I have many, many more games from the Steam Next Fest to try, and I’ve already found some gems, and some games that, for some reason or other, I just couldn’t play.
Don’t Panic! It is Just Turbulence
Don’t Panic! It is Just Turbulence was one such. You are in a plane that is going down, and you collaborate with the control tower to land safely. What I didn’t realize when I downloaded it was that it is a two player game, similar to the bomb defusing one and a few others that depend upon sharing information in a tense situation.
In Don’t Panic, the pilot is in bad shape and must solve several puzzles. They don’t know how to solve them, they cannot solve them on their own. Instead, they must describe what they can see to the tower, who will use their references to help with the solution. Solve them all and the plane is saved. Run out of time and, well…
I didn’t have anyone to play with, so I sadly had to let this one go unplayed. I did enjoy that one of the keystroke commands for the tower player was “Pull up!”. Bound to the “Q” key.
Scriptorium: Master of Manuscripts
What I thought this game might be about: Copying and decorating texts, perhaps writing letters and decrees and things like that for those not fortunate enough to be blessed with the understanding of the letters and the Latin.

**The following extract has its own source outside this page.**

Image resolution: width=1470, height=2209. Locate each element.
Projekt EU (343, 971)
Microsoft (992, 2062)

What this game is actually about: The devil is forcing you to make medieval-style pieces of art to order. People (and not-people) will come to you and ask you to make them a picture. The picture will be required to have certain elements, and optionally certain other elements, and you will be rewarded for how many of the elements you include. Aesthetics don’t really seem to be part of this, but they can have specific requests for coloring or positioning that you should take into account.

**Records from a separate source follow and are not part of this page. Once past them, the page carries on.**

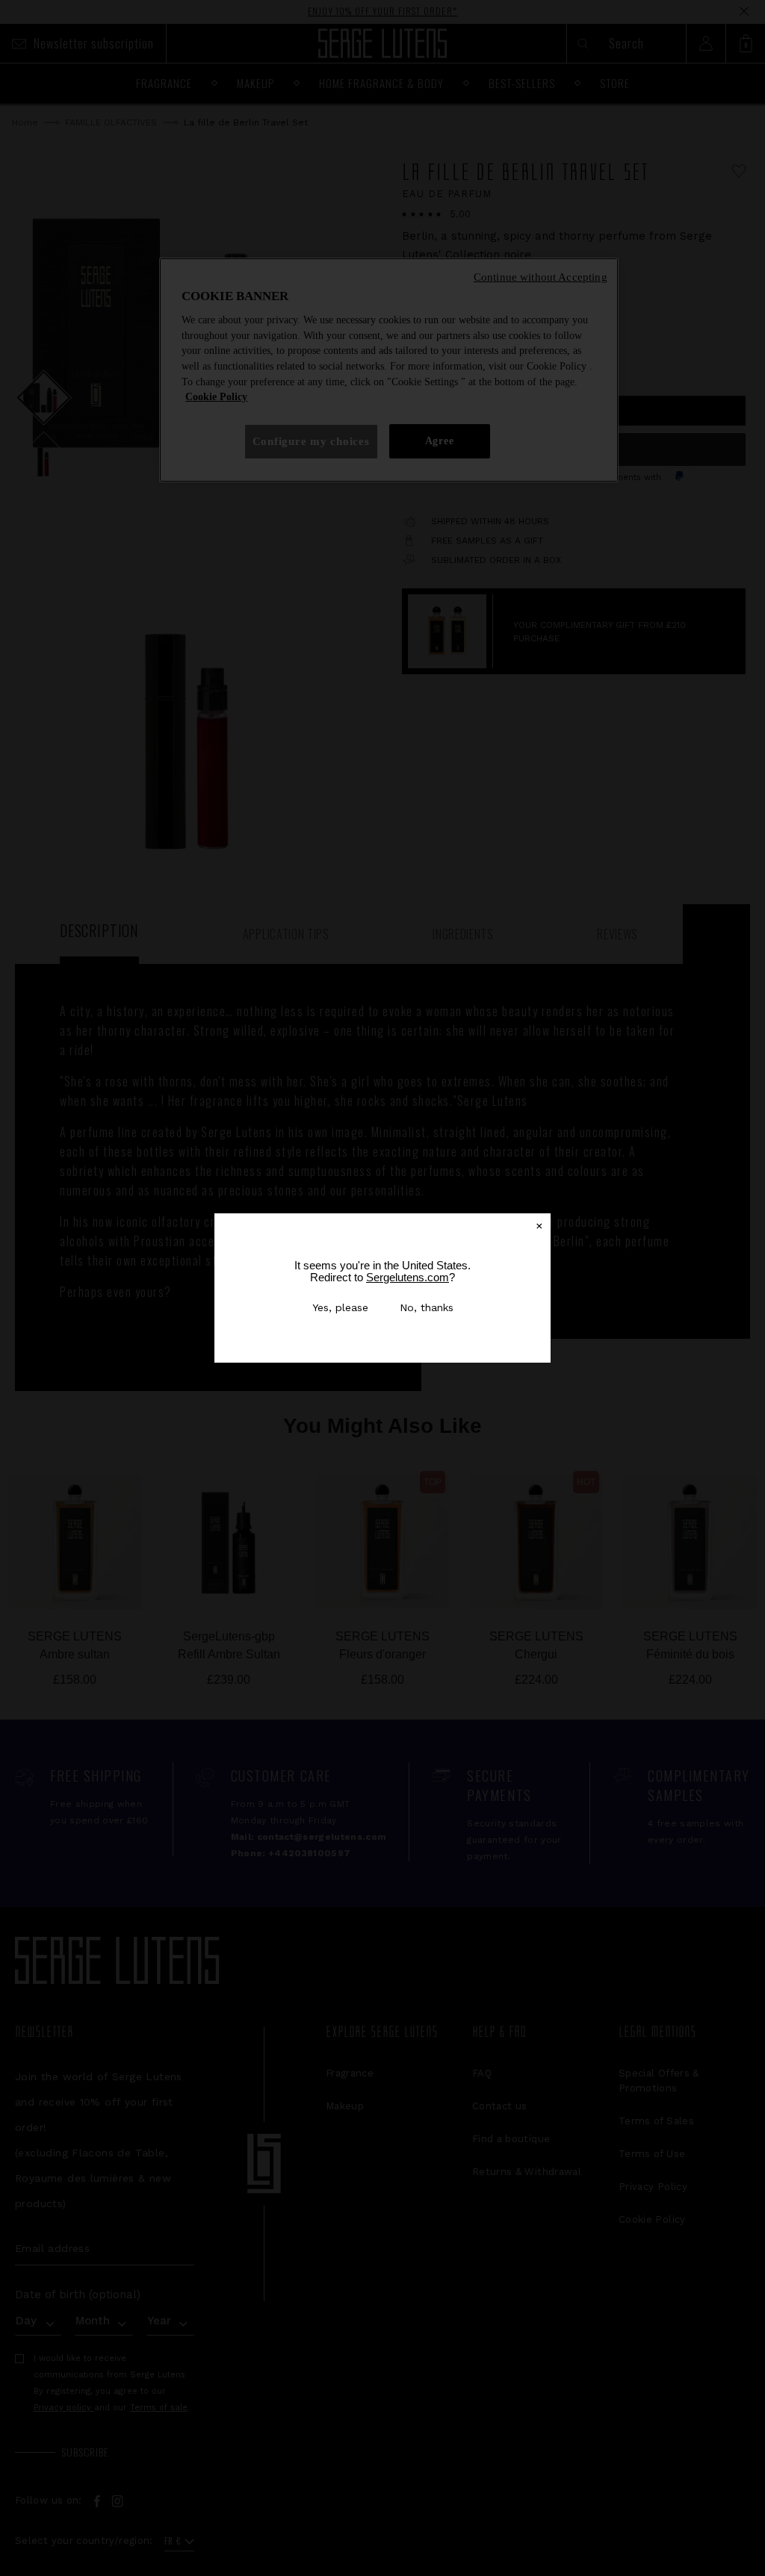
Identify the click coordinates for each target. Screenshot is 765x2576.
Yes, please (340, 1307)
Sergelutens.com (407, 1277)
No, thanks (426, 1307)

Creating an artwork is simply a matter of dragging in elements from the palette. They can be rotated, flipped, resized, and moved forward or backward within the artwork. Some can be recolored.
The store page shows that some of the artworks can get pretty complicated and take a lot of time to complete. I’m not really sure it’s for me, though?
Forbidden Solitaire
Your mind was blown when you found a copy of Forbidden Solitaire in the thrift shop. This game was so popular for awhile, and then… disappeared. You rush home, tell your sister about it, and start playing. As you play, your sister is texting you information she has found about why the game disappeared. When people play this game, bad things happen.

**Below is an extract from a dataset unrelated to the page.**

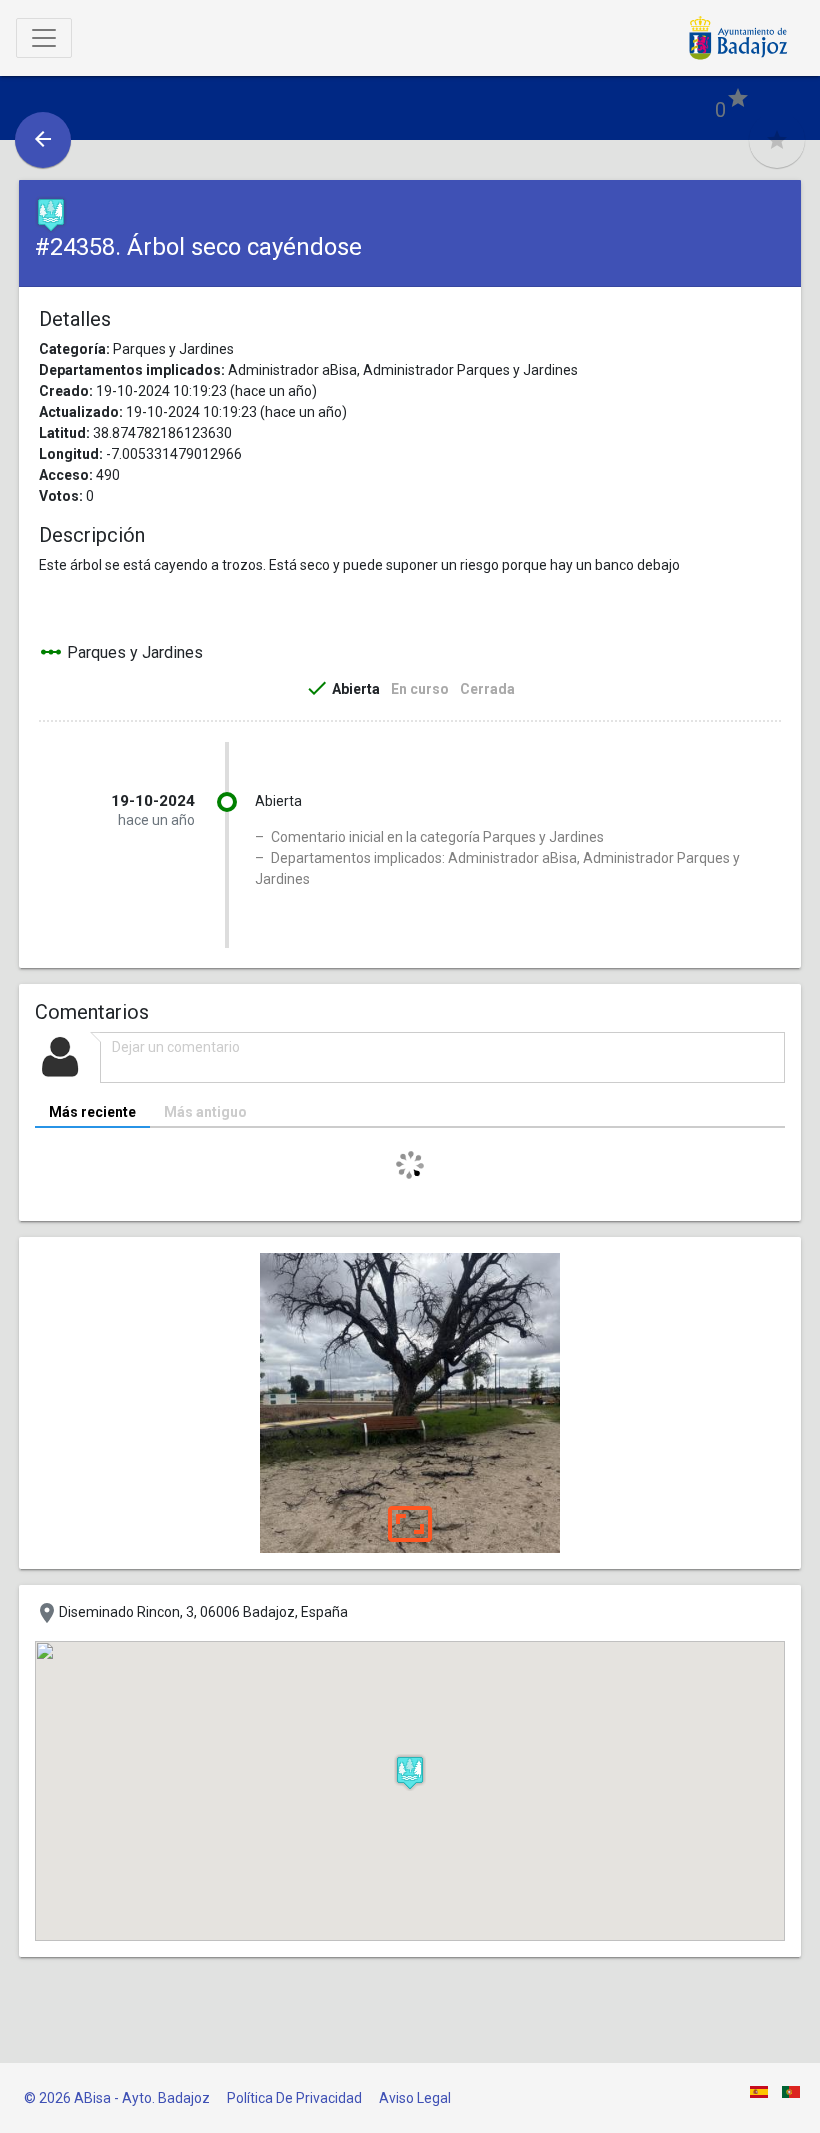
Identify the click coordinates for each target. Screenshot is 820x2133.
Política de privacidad (294, 2098)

Unfortunately, for you, it is too late.
Forbidden Solitaire is a story game that is simultaneously discovering what happened to the people who played the game in the 90s before it was banned and taken off of store shelves, and the player working their way through a mysterious tower, solving puzzles and fighting monsters… with solitaire.
Specifically, a variant of Tri-Peaks Solitaire, invented in 1989 by Robert Hogue and included in the first edition of the Microsoft Solitaire Collection. In this, you deal the stacks, and then deal a face-up card. You can remove a card from a stack if it is one higher or one lower that the current card. In fights, the number of cards you can remove before being forced to flip another card from the waste is the damage you do to the monster. For puzzles, it is simply to win the game.
In between games of solitaire, the story continues, with monsters tracking you, the weird horror vibe growing, and your sister becoming increasingly alarmed at what she is discovering about the game.
The demo only goes to the defeat of the first boss, a terrible monster with a lot of health and a shield that ignores two points of damage. It took several tries to beat, and there’s a good amount of RNG going on. Sometimes you catch a break. Sometimes there are no breaks to be had. There doesn’t seem to be any death penalty, though.
The game is nicely creepy and would fit right in to a 90s PC game library, although the screen resolution is somewhat higher than was common back then. As with Underkeep from the other day, this looks just like how people remember 90s games looking, as opposed to how they actually looked. And that’s fine.